Este sábado se inaugura de forma oficial la nueva planta de producción de moscas estériles en Metapa de Domínguez, Chiapas, un complejo tecnológico diseñado para detener el avance del gusano barrenador del ganado en el territorio nacional. Al evento protocolario asisten la presidenta de México, Claudia Sheinbaum, junto a la secretaria de Agricultura de Estados Unidos, Brooke Rollins, y el embajador estadounidense Ronald Johnson. El proyecto opera bajo la Técnica del Insecto Estéril (TIE), un método científico que consiste en criar machos en ambientes controlados para luego irradiarlos y anular su capacidad de reproducción antes de ser liberados en las zonas afectadas.
El complejo fronterizo se estableció en las antiguas instalaciones de Moscamed, abarcando una superficie que supera los 3,000 metros cuadrados. De este espacio, unos 2,000 metros cuadrados corresponden estrictamente al área de biocontención, la cual cuenta con una certificación de nivel de bioseguridad BSL-2 para impedir cualquier escape accidental de especímenes fértiles. El financiamiento de esta infraestructura requirió una inversión conjunta en la que el gobierno mexicano aportó 30 millones de dólares y la administración estadounidense sumó 21 millones de dólares.
El gusano barrenador, larva que devora el tejido vivo de animales de sangre caliente a través de heridas abiertas, representa una amenaza crítica para la economía pecuaria y las exportaciones. Con la puesta en marcha de este complejo, el Servicio Nacional de Sanidad, Inocuidad y Calidad Agroalimentaria (Senasica) busca abastecer la demanda interna y disminuir la dependencia operativa de la planta de Pacora, en Panamá. Actualmente, los operativos de dispersión de insectos estériles cubren áreas de Chiapas, Tamaulipas, Nuevo León, San Luis Potosí y una sección del sur de Texas.
100 millones de moscas: Capacidad de producción semanal de moscas macho estériles que alcanzará la biofábrica a su máxima capacidad.
51 millones de dólares: Inversión total compartida del proyecto, dividida en 30 millones por México y 21 millones por Estados Unidos.
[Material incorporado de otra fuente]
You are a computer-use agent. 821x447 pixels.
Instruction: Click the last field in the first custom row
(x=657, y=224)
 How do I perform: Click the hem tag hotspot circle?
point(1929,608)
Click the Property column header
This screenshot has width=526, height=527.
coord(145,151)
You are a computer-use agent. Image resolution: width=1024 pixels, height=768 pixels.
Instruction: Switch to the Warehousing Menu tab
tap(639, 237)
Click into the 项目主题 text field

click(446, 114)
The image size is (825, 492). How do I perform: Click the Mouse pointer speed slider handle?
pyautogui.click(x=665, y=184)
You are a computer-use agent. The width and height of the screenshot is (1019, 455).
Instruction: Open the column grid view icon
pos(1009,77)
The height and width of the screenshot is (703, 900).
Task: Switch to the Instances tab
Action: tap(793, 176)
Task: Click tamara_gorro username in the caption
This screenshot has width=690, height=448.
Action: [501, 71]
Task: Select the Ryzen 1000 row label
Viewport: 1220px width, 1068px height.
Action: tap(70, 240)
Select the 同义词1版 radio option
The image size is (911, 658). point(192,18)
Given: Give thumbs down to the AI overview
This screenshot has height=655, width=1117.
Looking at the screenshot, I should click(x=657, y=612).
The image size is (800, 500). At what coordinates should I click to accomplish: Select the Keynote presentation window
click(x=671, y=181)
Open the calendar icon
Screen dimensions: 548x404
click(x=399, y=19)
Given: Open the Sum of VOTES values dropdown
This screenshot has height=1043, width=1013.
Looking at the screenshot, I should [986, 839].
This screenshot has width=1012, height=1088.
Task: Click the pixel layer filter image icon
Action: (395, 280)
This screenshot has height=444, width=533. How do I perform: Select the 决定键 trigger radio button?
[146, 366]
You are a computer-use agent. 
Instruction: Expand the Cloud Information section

885 millones de insectos: Cantidad acumulada de moscas estériles liberadas por Senasica entre noviembre de 2024 y mayo de 2025.
La apertura de esta planta consolida una alianza estratégica binacional que prioriza la sanidad agropecuaria sobre las diferencias políticas, asegurando herramientas tecnológicas propias para erradicar una plaga que pone en riesgo la viabilidad del sector ganadero de la región.